Model of crustal plateau and tessera terrain formation via mantle downwelling after Gilmore (1998).

Venus In situ Composition Investigations (VICI) is a concept lander mission to Venus in order to answer long-standing questions about its origins and evolution, and provide new insights needed to understand terrestrial planet formation, evolution, and habitability.

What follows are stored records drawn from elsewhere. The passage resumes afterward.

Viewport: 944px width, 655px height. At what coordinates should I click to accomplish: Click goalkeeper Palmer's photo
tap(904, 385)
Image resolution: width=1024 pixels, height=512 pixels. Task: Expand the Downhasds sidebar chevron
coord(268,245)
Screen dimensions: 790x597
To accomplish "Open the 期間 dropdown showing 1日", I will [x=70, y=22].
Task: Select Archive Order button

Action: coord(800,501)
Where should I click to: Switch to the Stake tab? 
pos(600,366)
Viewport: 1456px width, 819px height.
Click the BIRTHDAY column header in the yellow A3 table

VICI was one of 12 considerations for New Frontiers 4, but was not one of the two missions selected to be finalists in late 2017.

==Overview==

The mission concept was proposed in 2017 to NASA's New Frontiers program to compete for funding and development, but it was not selected. However, on 20 December 2017, it was awarded technology development funds to prepare it for future mission competitions. The funds are meant to further develop the Venus Element and Mineralogy Camera to operate under the extreme heat and pressure on Venus. The instrument uses lasers on a lander to measure the mineralogy and elemental composition of rocks on the surface of Venus.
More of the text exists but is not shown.